What you need to do: Below are records; report the number of lines among them that include the word "your", and nothing further.
------ Study material
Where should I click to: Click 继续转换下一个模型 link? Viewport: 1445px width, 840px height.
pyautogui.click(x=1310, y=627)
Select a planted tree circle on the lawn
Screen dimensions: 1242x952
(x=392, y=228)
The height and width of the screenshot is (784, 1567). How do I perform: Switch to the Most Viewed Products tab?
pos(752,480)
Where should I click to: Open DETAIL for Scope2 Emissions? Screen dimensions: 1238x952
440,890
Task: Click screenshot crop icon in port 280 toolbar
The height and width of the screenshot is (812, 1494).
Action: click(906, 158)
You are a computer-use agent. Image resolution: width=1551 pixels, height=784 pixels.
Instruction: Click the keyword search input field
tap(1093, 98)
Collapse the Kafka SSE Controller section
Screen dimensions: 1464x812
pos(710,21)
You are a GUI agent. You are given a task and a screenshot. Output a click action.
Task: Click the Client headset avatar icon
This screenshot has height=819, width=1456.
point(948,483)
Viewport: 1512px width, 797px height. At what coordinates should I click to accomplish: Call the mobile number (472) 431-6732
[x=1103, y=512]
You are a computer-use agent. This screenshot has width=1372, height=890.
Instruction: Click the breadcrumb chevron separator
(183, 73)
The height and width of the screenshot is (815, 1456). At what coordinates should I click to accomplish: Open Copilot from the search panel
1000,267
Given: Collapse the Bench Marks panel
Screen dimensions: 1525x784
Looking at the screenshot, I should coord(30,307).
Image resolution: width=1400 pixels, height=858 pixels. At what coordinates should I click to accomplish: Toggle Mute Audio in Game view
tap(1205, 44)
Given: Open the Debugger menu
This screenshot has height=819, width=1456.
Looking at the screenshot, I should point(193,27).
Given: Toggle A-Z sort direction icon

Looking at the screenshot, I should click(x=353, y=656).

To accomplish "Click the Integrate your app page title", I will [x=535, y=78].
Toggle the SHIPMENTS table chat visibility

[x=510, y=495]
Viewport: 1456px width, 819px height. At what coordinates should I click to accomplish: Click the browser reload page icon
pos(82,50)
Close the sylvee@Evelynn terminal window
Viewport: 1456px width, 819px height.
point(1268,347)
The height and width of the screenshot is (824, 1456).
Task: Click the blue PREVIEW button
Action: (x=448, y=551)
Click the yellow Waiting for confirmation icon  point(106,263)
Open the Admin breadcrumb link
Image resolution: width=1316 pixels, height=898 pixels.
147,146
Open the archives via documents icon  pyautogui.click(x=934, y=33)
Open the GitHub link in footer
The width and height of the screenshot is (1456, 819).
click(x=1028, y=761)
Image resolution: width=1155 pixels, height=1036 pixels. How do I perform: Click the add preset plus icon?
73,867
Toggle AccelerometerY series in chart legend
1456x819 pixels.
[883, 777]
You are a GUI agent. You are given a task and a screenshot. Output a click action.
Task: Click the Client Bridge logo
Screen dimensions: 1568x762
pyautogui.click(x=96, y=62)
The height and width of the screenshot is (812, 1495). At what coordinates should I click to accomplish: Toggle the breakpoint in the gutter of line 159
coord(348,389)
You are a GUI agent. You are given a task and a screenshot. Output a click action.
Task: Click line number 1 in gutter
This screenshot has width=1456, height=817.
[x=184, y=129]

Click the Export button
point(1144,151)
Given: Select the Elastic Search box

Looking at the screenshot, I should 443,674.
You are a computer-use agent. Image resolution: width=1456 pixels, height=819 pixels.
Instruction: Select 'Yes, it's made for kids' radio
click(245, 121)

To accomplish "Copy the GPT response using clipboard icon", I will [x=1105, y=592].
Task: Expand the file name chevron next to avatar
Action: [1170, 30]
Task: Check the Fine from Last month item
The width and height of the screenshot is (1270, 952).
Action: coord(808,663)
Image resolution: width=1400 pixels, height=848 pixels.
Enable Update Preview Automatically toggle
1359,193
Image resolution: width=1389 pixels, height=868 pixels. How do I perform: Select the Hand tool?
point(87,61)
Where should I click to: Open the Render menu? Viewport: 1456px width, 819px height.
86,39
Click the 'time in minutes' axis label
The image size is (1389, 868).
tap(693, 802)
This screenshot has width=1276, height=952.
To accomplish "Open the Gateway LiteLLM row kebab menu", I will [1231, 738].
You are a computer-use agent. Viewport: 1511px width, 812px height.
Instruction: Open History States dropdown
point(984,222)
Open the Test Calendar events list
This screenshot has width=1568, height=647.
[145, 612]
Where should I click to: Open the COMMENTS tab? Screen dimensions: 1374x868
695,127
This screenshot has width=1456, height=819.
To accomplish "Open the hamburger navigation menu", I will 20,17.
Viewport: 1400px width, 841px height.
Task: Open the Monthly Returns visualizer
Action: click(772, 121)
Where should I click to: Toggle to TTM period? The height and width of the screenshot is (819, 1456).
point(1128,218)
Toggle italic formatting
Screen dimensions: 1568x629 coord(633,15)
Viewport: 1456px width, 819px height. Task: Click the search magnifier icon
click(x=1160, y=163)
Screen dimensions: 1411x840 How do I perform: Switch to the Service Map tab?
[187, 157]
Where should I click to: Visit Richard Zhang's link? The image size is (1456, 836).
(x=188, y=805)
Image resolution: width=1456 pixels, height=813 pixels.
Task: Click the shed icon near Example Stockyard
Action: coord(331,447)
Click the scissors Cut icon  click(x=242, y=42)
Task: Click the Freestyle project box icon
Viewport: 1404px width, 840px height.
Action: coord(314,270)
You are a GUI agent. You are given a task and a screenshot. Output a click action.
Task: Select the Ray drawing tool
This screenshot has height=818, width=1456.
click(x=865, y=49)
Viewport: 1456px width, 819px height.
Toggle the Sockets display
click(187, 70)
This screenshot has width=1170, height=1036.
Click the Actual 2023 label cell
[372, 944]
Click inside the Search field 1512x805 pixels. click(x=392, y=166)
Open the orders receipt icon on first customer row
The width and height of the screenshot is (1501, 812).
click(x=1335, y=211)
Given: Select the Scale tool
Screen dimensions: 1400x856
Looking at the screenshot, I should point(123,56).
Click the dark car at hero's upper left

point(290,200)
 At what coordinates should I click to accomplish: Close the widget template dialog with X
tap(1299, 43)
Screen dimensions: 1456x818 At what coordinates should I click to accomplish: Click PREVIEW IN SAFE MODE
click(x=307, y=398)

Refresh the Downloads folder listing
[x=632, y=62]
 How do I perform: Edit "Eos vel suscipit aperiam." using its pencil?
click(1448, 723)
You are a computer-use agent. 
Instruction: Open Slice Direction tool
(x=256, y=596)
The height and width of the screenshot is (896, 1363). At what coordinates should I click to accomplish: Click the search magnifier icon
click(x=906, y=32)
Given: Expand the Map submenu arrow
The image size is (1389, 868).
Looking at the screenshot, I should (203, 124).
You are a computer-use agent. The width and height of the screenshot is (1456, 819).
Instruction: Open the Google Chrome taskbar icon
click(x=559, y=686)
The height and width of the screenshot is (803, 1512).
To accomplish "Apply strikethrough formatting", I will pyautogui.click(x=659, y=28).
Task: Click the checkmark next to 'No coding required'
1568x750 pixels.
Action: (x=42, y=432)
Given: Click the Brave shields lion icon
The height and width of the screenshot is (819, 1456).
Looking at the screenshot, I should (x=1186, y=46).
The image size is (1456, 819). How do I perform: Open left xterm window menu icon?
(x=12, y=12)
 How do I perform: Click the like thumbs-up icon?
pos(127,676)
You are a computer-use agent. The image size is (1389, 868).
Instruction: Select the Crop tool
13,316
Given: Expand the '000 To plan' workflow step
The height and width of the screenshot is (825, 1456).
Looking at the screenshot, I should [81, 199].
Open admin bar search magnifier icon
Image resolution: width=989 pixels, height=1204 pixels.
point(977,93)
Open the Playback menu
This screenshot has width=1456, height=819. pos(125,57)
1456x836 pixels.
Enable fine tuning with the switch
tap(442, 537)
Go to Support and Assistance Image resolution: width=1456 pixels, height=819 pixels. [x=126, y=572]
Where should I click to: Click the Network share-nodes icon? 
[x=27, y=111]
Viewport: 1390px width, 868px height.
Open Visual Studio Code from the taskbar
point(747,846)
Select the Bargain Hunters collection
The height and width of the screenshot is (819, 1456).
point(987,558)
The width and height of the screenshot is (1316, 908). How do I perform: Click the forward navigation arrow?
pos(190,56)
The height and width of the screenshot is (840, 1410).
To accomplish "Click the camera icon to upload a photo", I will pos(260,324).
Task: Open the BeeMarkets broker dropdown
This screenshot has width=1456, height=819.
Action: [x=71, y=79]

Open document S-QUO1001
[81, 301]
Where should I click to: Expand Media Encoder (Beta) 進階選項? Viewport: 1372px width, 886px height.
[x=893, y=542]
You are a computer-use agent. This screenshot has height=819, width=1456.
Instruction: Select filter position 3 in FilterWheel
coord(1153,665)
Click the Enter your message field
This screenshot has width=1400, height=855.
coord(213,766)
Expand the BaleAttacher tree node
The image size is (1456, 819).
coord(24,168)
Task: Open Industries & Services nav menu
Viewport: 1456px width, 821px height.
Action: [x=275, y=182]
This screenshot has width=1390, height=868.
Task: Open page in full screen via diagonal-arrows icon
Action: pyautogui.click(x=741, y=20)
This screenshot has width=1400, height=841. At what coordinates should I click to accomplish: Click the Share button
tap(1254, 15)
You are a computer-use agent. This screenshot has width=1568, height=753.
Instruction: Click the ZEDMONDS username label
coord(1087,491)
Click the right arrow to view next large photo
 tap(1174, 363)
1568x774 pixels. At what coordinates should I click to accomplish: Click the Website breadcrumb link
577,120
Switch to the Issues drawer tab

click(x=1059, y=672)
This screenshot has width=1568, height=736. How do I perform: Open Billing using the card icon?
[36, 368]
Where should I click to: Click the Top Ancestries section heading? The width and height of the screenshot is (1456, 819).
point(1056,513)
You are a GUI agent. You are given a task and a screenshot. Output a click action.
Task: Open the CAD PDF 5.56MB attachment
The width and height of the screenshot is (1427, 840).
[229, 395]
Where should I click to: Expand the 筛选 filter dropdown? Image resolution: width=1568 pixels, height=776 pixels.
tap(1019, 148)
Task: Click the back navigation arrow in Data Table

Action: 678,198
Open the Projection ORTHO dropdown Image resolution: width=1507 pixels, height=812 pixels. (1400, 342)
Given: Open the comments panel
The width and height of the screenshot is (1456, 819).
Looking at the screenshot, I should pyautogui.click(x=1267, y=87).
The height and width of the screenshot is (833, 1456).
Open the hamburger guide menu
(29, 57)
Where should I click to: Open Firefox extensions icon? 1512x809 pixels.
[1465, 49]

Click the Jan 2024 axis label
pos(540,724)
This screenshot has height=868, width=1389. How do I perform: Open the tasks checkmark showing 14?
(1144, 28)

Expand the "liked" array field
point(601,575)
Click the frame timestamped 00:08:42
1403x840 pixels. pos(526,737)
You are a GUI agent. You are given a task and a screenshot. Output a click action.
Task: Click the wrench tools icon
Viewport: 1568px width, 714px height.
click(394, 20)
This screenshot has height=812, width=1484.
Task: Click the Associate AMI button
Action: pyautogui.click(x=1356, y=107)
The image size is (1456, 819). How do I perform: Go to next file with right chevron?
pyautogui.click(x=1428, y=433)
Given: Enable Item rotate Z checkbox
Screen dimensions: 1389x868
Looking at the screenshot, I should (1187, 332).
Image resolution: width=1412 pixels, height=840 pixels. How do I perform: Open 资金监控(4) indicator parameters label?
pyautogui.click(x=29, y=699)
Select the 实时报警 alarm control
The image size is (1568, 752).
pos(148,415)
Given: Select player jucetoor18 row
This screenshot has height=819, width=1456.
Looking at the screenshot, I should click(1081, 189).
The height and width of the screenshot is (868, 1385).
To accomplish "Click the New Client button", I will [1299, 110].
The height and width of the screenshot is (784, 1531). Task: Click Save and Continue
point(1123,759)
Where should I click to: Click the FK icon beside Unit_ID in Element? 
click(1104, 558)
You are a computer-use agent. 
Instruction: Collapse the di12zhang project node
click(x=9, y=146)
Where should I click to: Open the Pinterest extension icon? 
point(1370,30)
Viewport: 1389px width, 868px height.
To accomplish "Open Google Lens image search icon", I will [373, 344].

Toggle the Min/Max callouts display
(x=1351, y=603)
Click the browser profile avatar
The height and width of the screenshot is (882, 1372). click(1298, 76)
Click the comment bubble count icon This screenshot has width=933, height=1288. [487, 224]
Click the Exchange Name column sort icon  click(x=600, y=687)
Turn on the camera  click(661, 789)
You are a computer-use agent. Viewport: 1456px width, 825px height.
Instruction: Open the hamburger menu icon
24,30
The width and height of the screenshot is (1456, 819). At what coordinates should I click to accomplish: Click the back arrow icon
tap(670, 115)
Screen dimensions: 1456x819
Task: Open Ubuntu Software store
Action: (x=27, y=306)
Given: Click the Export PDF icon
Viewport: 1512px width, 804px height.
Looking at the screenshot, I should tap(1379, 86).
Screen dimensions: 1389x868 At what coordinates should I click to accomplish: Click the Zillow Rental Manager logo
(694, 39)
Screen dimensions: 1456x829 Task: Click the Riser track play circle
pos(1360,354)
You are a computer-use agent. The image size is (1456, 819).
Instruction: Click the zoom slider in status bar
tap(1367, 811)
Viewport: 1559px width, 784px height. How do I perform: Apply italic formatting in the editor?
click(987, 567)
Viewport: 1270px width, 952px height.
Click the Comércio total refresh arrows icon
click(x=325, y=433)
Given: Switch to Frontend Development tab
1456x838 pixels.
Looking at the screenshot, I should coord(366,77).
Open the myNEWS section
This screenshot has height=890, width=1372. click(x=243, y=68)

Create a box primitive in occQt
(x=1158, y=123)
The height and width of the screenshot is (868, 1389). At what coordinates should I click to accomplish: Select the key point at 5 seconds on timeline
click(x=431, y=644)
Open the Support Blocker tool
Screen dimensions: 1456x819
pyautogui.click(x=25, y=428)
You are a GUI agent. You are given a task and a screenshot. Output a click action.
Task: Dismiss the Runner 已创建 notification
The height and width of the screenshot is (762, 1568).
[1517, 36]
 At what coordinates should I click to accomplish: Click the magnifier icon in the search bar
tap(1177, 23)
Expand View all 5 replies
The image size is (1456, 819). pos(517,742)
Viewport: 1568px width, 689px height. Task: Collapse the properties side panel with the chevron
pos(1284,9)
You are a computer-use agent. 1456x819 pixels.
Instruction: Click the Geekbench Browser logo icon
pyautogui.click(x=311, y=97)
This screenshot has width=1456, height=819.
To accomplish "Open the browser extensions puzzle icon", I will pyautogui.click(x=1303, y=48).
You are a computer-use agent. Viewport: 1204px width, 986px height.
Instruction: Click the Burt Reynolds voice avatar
------------
Solution for this problem: 2